On September 27, 2023, Commonfund Institute hosted a webinar, “Highlights of the 2022 CCSF: A Deep Dive with Foundation Leaders.” The panel featured Elizabeth McGeveran, Director of Investments at McKnight Foundation, Bob Sorge, President and CEO of Madison Community Foundation, Steve Snyder, Managing Director at Commonfund OCIO, and was moderated by Commonfund Institute’s Executive Director, George Suttles.

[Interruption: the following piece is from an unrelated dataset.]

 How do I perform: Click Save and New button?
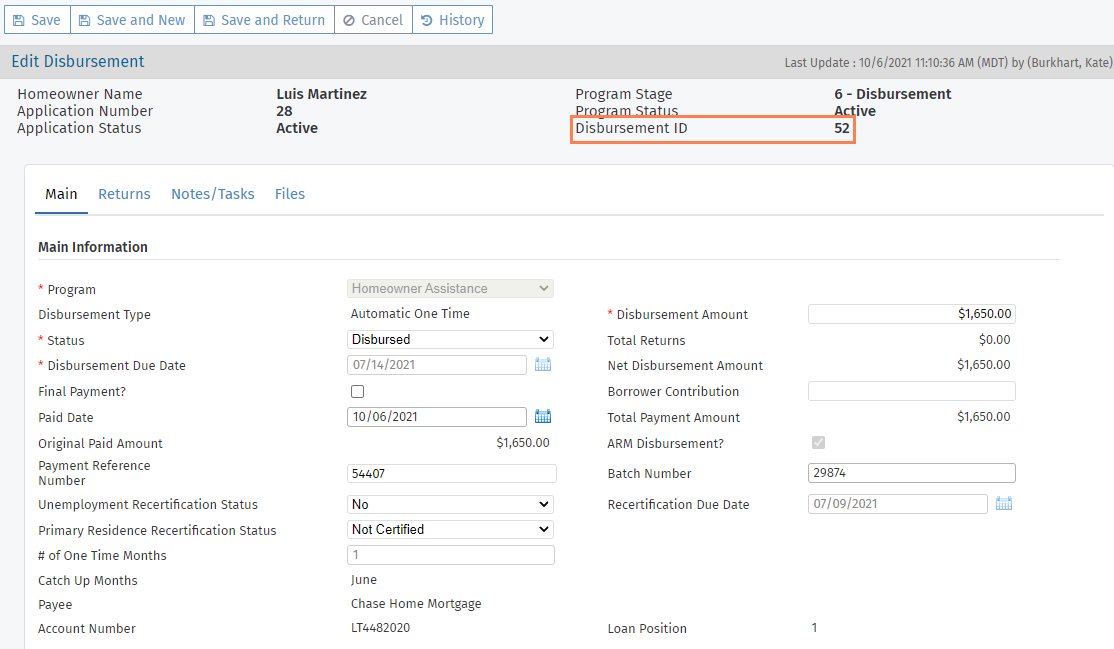click(x=132, y=20)
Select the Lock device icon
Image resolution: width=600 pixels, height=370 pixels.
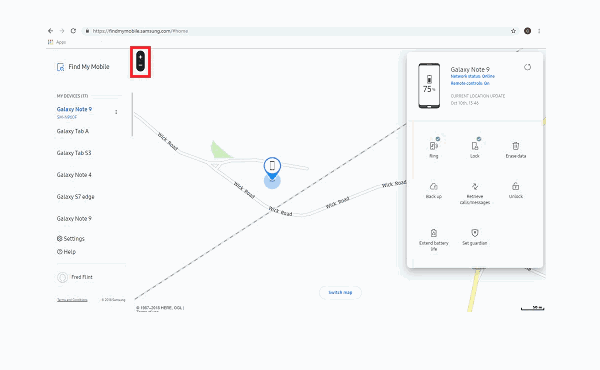point(475,146)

Returns, Spending, and Asset Allocations

The event kicked off with a discussion of the headline results from our recently released Council on Foundations-Commonfund Study of Investment of Endowments for Private and Community Foundations (CCSF) Study, which found that private and community foundations on average reported -12 percent and -13.3 percent returns, respectively, in 2022. While these results were consistent with the experience of McKnight and Madison Community Foundations, all panelists emphasized outsized importance of 5- and 10- year returns, which as historical CCSF data show, are on an uptrend across foundations. Panelists reflected that the goal of foundations as long-term institutions is to maintain purchasing power over the long term, despite market cycles and volatility.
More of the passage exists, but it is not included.